• **Input for this task**
---------------

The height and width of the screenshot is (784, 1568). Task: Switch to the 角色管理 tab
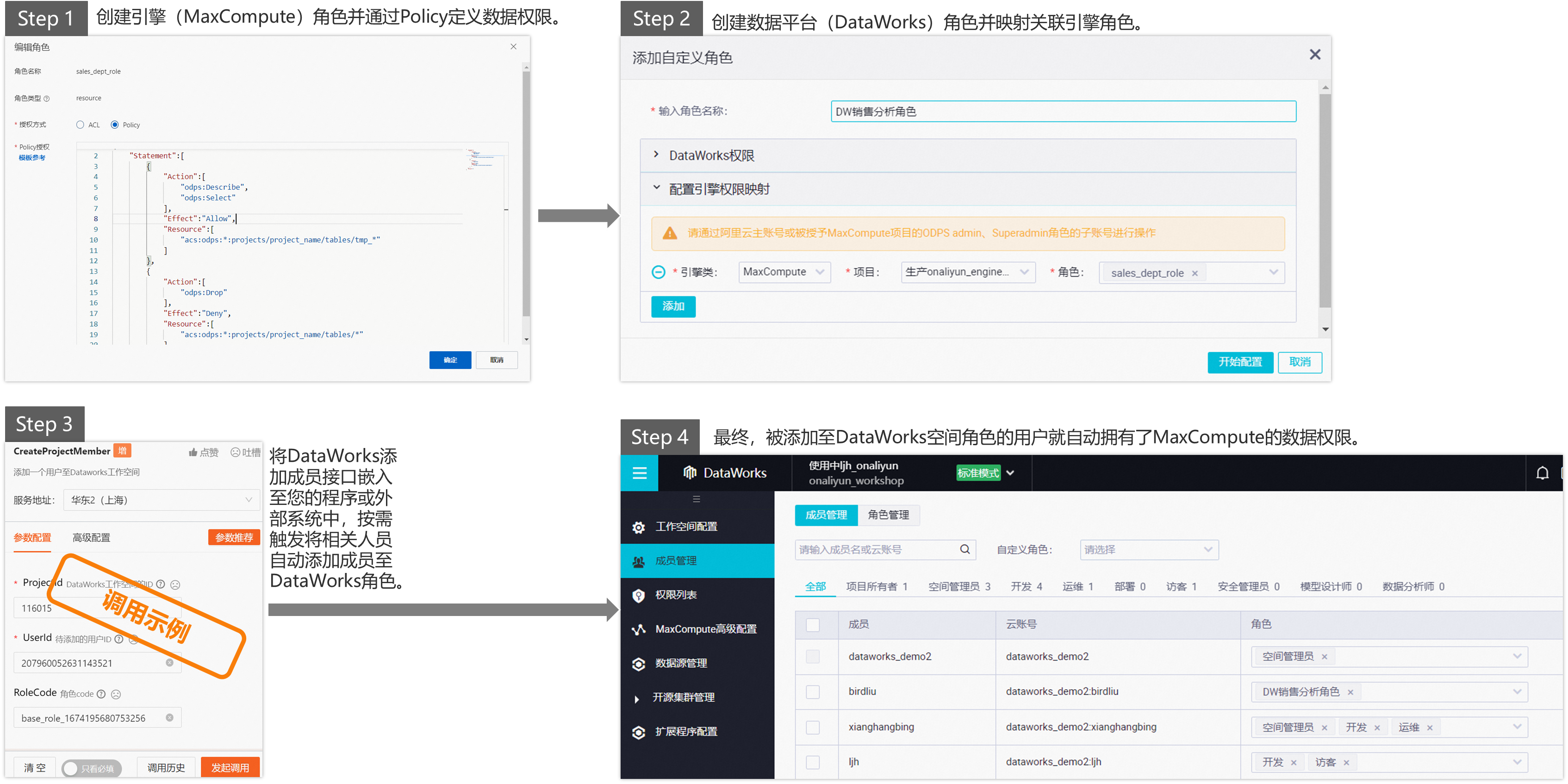888,515
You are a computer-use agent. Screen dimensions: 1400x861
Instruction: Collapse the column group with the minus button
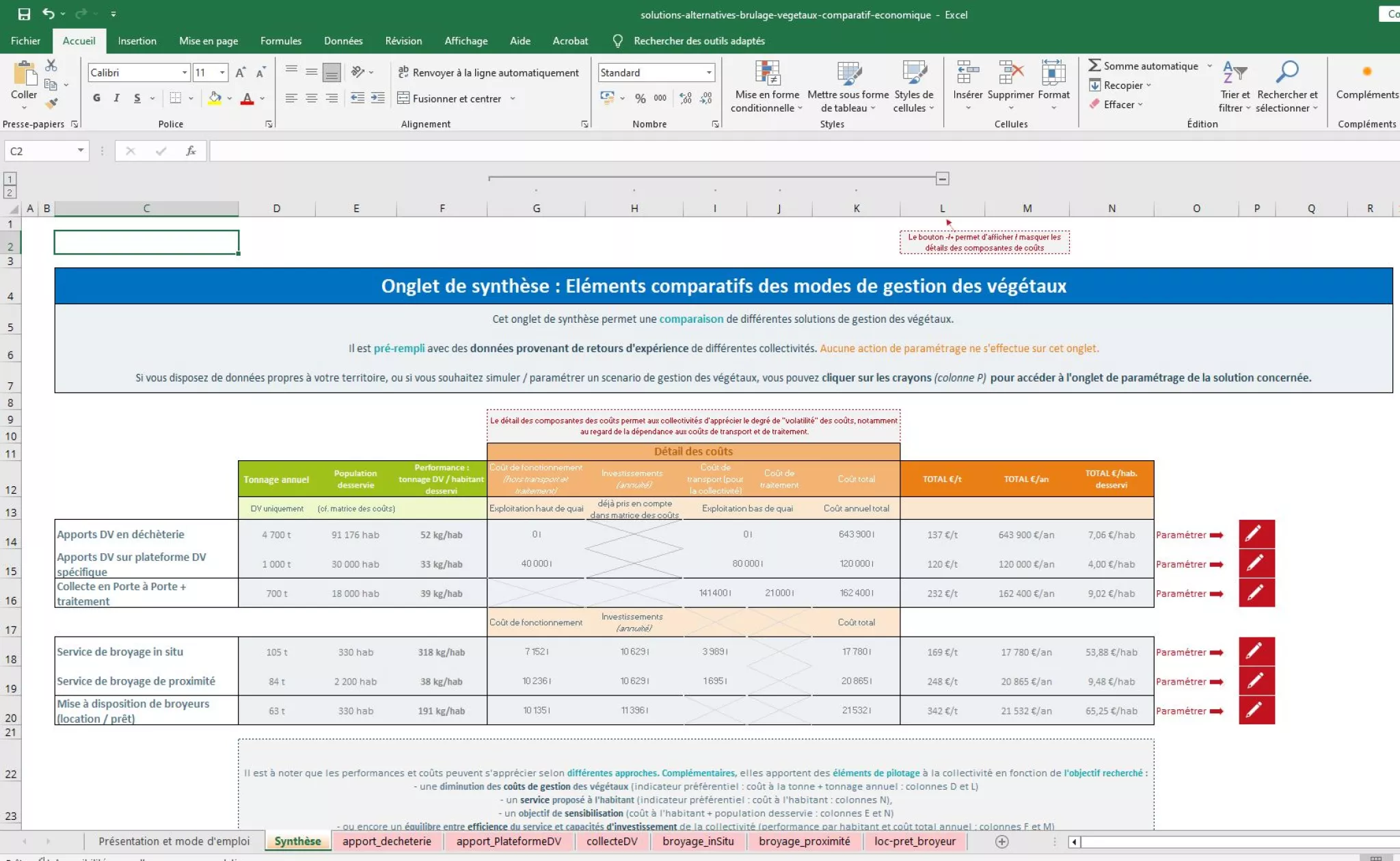[942, 178]
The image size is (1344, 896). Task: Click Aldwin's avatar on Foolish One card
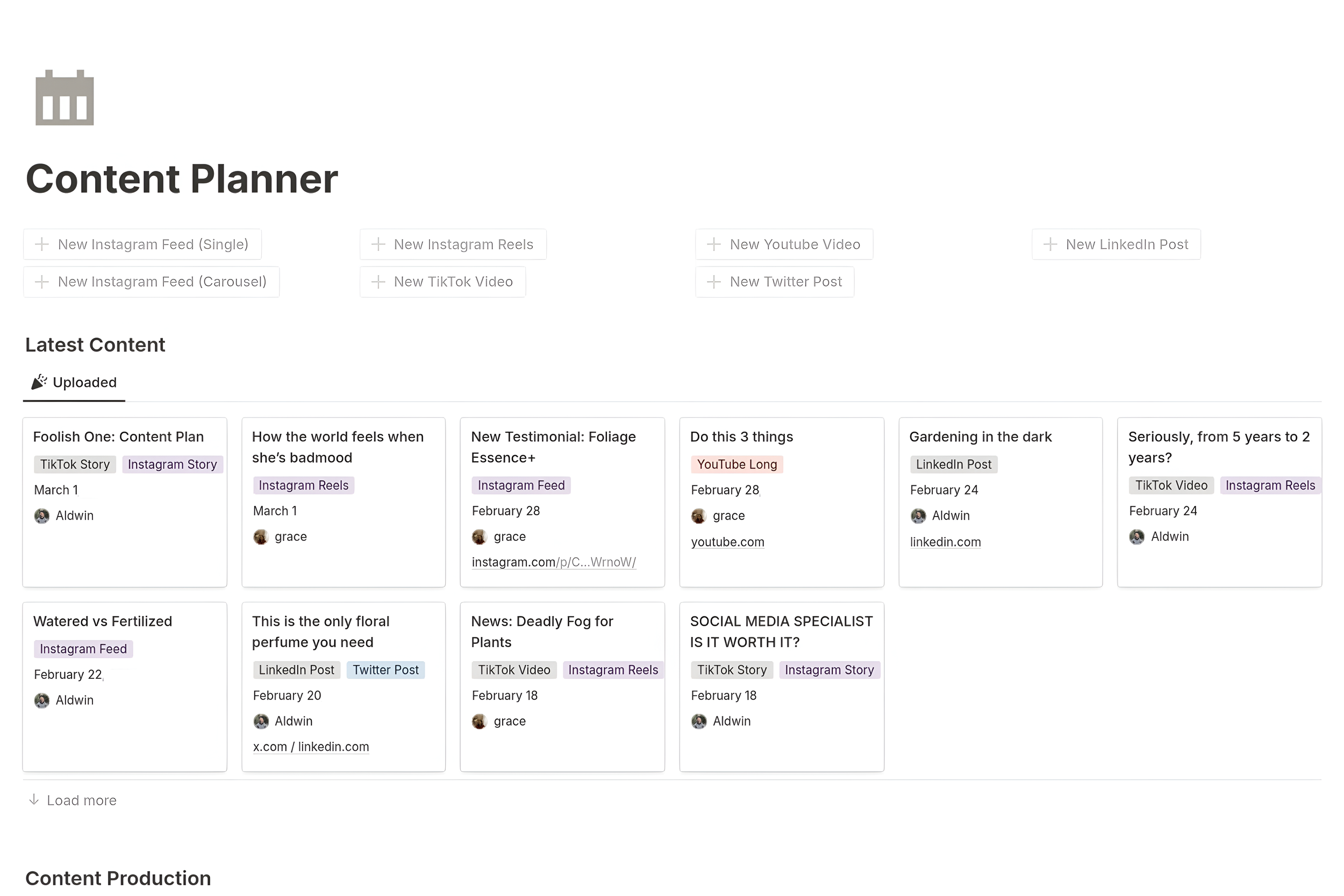[42, 516]
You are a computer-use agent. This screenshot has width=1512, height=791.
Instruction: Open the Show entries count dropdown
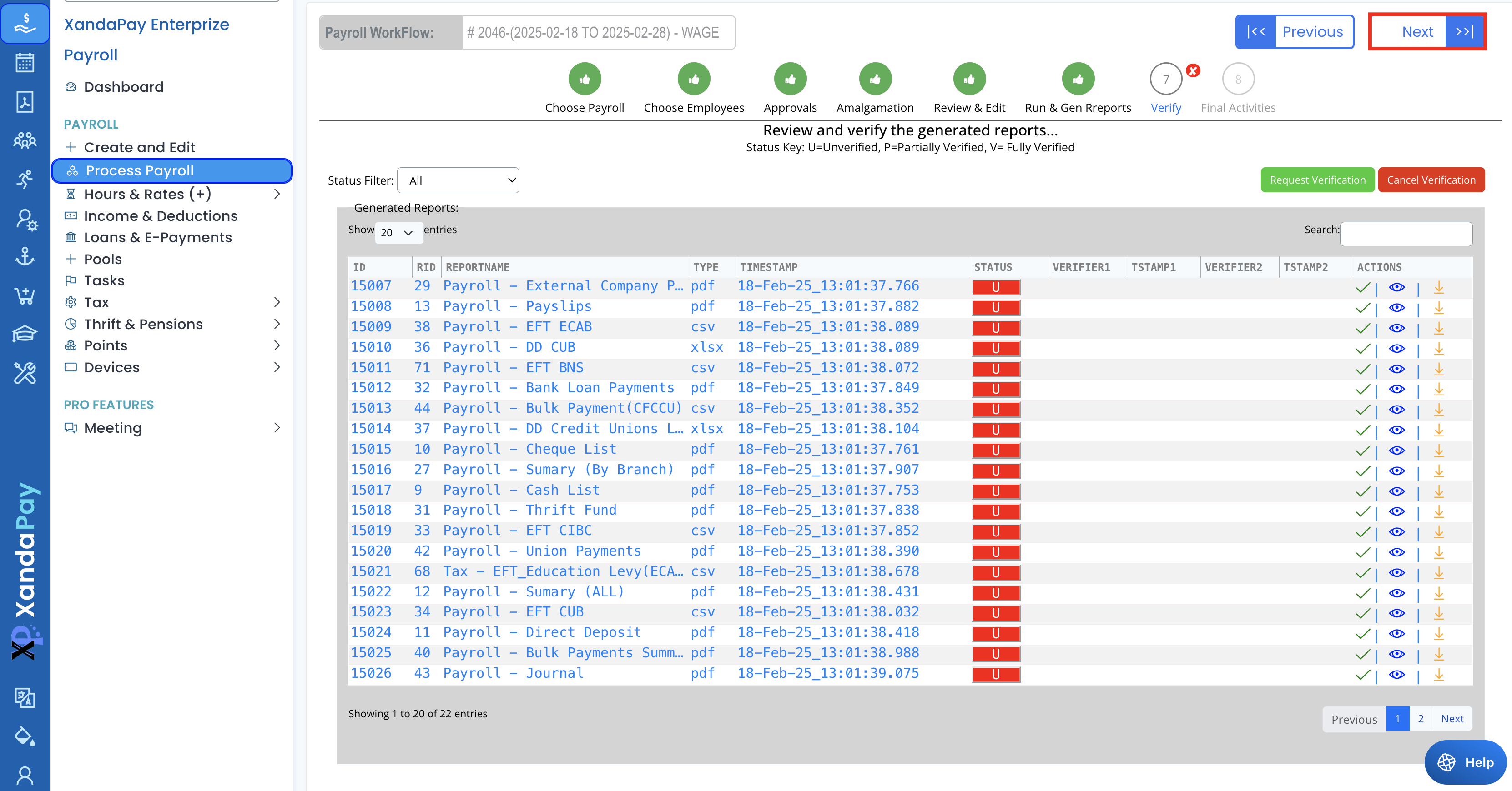coord(398,233)
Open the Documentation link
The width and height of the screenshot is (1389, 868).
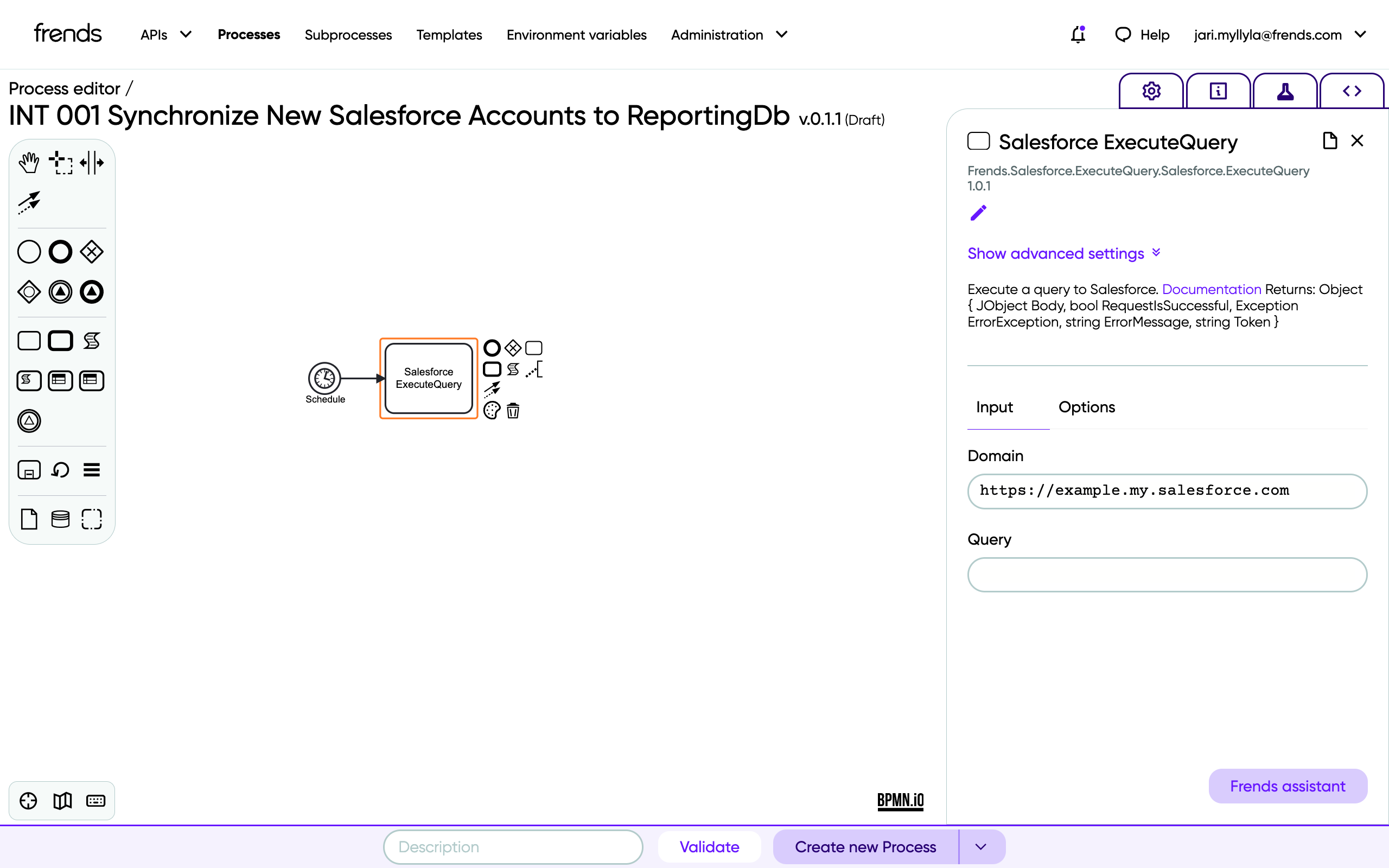1211,289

---------------

• **Exercise description**
Where a line contains "Instruction: Collapse the", begin there and transcribe every line through the last one of the records above, exactly and with no pictures.

• **Response for this exercise**
Instruction: Collapse the column group with the minus button
[942, 178]
The image size is (1344, 896). Task: Click Aldwin's avatar on Foolish One card
[42, 516]
You are a computer-use agent. This screenshot has width=1512, height=791.
Instruction: Open the Show entries count dropdown
coord(398,233)
Open the Documentation link
The width and height of the screenshot is (1389, 868).
1211,289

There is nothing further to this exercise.